- _Provided records_
'''

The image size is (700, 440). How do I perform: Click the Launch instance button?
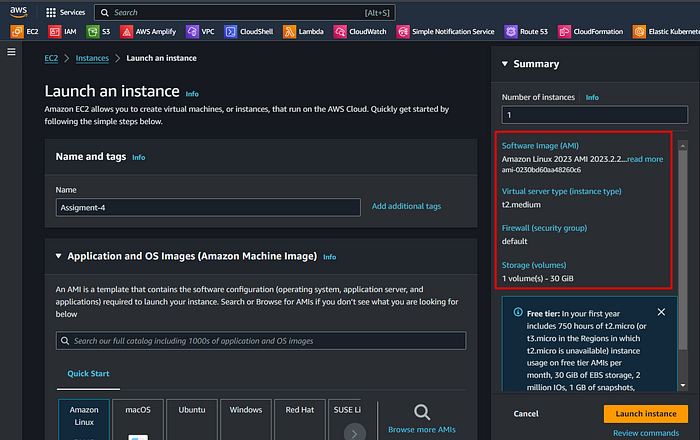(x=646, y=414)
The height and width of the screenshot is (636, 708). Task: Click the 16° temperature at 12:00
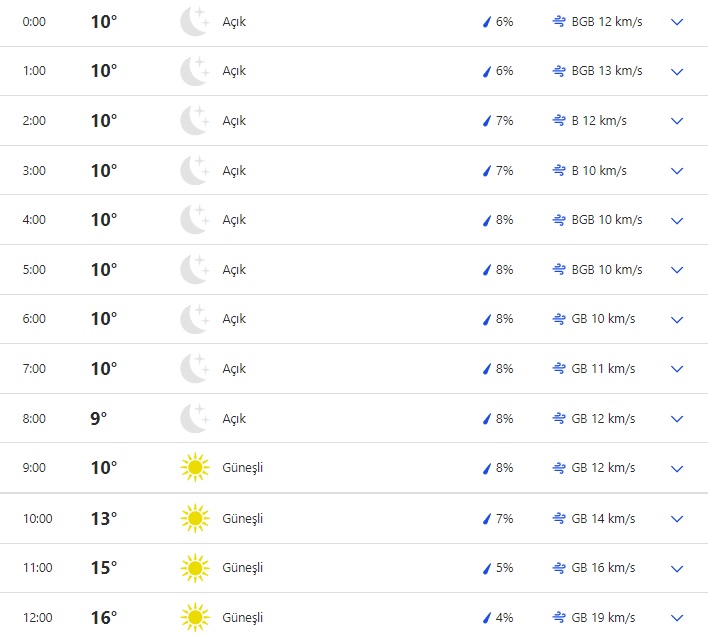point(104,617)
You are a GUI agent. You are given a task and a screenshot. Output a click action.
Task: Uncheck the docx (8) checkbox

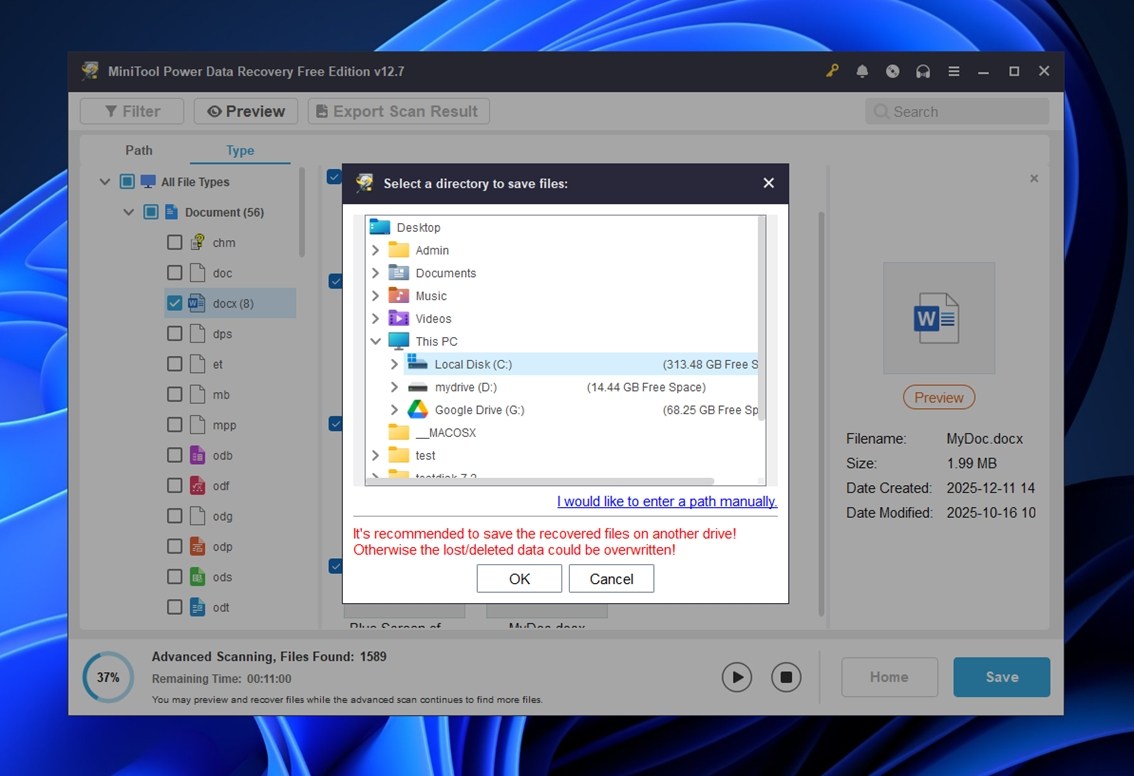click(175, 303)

'''
'''

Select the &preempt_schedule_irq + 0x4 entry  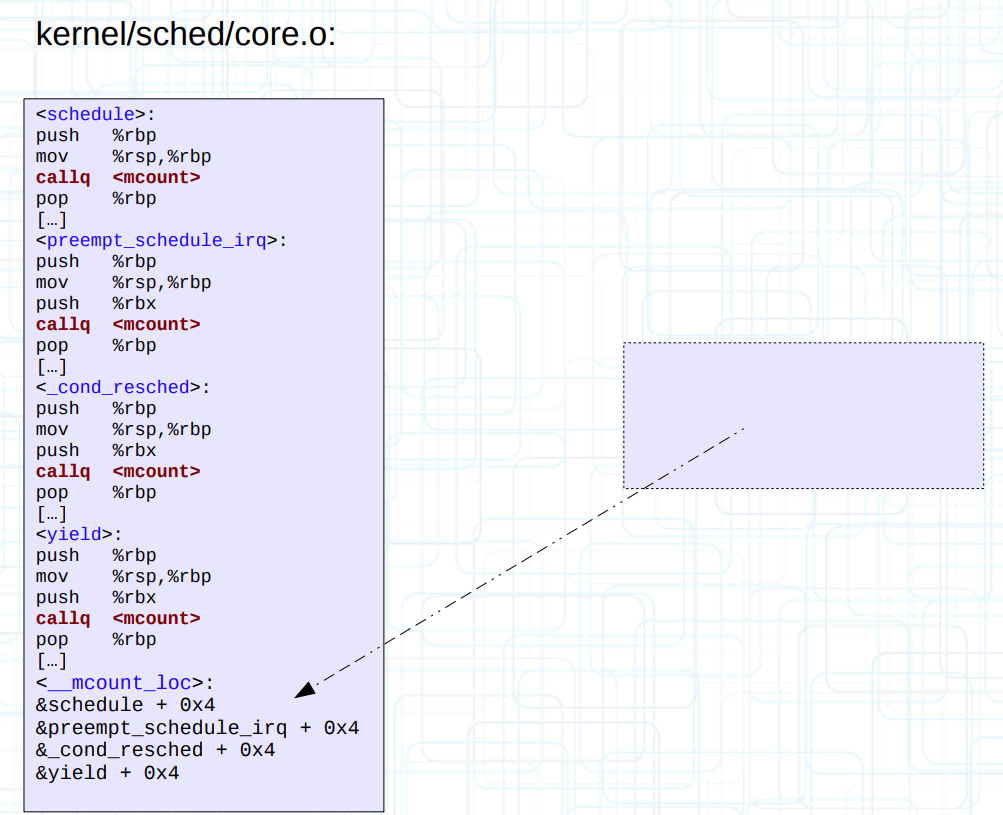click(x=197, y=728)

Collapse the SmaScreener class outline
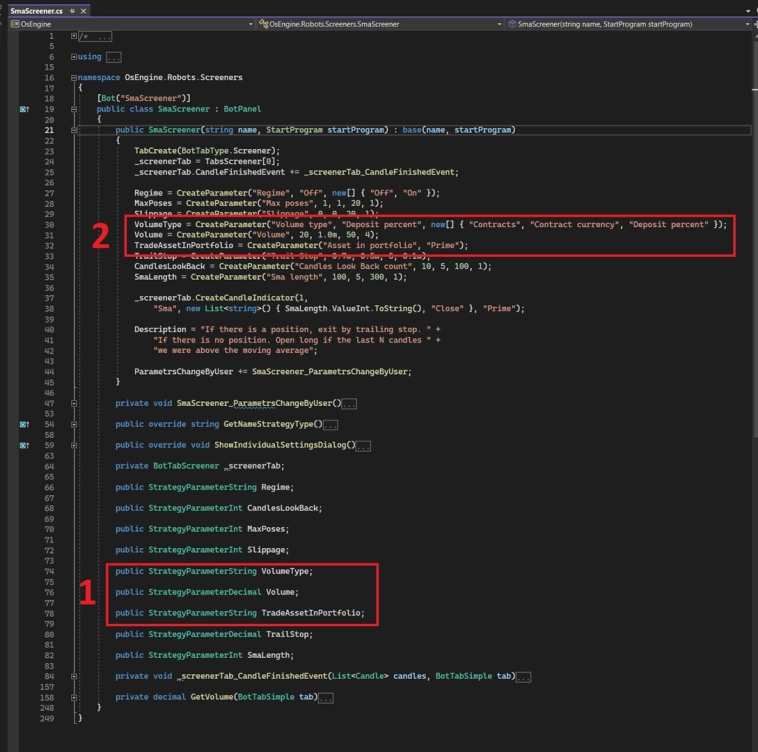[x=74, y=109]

'''
'''

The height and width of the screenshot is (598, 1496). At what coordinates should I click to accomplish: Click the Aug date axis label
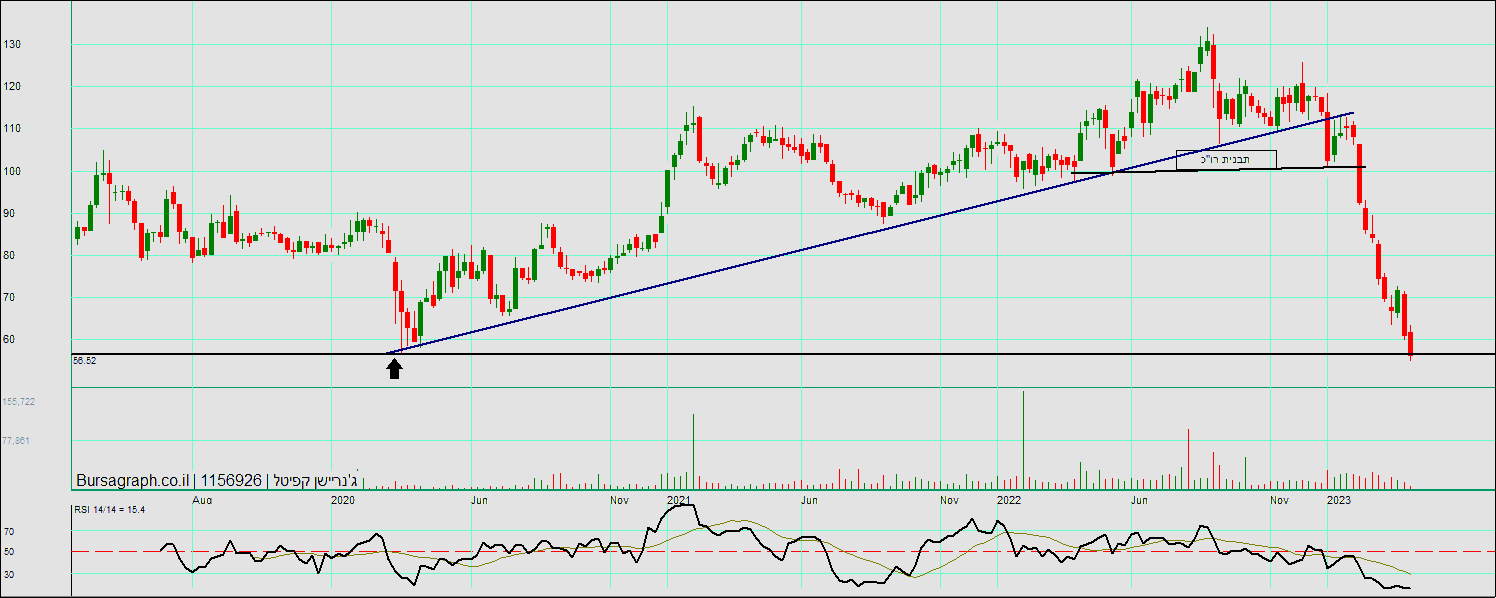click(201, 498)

'''

- _Exercise brief_
Return the stretch of data that begins with the line showing "The image size" and goes on through the line showing "You are a GUI", exactly, with pictures removed.

- _Answer to this problem_
The image size is (700, 440). How do I perform: Click the Launch instance button?
(x=646, y=414)
The height and width of the screenshot is (636, 708). Task: Click the 16° temperature at 12:00
point(104,617)
You are a GUI agent. You are given a task and a screenshot. Output a click action.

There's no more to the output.